Although it was only possible to estimate the daily intake of caffeine, the mean caffeine intake noted here is similar to that reported by other authors who had used a scheduled access protocol (Holtzman et al. 1991; Garrett and Holtzman 1994, 1995b). The development of tolerance to the effects elicited by quinpirole 0.1 mg/kg after chronic caffeine is also in accordance with a previous report (Garrett and Holtzman 1995b). Moreover, the finding that chronic caffeine intake abolishes the potentiating effects of CPT indicates that the experimental protocol used here was suitable for the purposes of the study.

The similarity of the dose-response curves of SCH 58261 plus quinpirole in caffeine-treated and control animals indicate that chronic adenosine receptor blockade does not induce tolerance to the potentiating effects of SCH 58261. Conversely, tolerance developed to the potentiating effects of an adenosine A1 receptor antagonist. This differential influence of chronic caffeine intake on the effects of A1 (tolerance) and A2A (no tolerance) receptor antagonists is in line with several reports showing that A1, but not A2A receptors, are up-regulated after chronic caffeine (reviewed in Jacobson et al. 1996). Moreover, although the motor effects of caffeine appear to depend mainly on the blockade of adenosine A2A receptors (Svenningsson et al. 1997b), such receptors seem to be not involved primarily in the development of tolerance to the motor stimulating effects of caffeine after chronic administration (Garrett and Holtzman 1995a,b; Holtzman et al. 1991; Nikodijevic et al. 1993a,b).
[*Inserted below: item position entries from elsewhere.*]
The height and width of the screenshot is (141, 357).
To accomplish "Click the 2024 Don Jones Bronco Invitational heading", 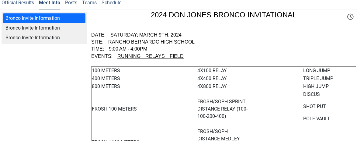I will [224, 15].
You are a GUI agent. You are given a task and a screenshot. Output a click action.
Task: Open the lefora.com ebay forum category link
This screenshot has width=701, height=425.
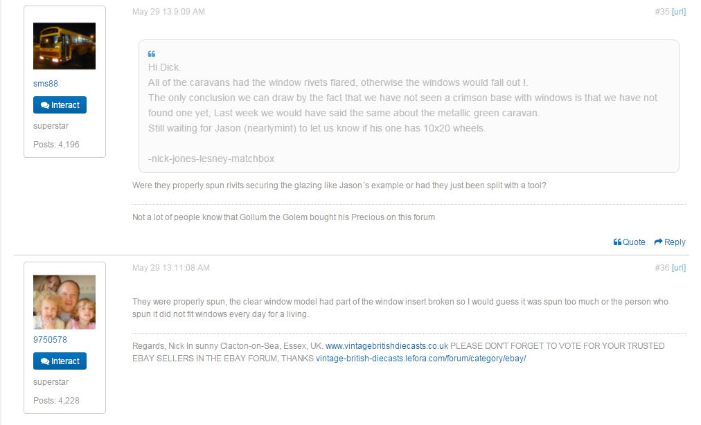tap(421, 359)
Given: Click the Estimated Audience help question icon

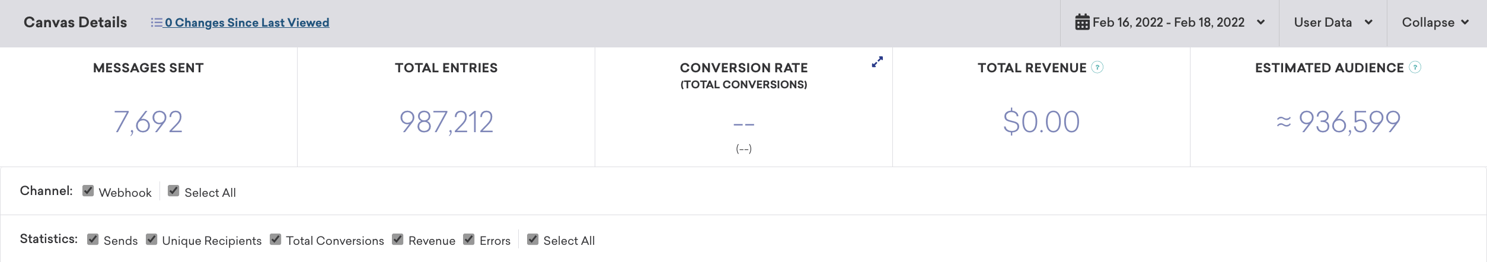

The present finding of persistent potentiating effects of SCH 58261 after chronic adenosine receptor blockade is in full agreement with a recent report showing that the ability of KW-6002 (a selective A2A receptor antagonist) to reverse motor defects in parkinsonian monkeys was maintained after chronic administration over 21 days (Kanda et al. 1998).

In conclusion, these results confirm that a potent and selective A2A/D2 interaction exists, and support the hypothesis that A2A receptor blockade could be a suitable alternative approach to the treatment of PD.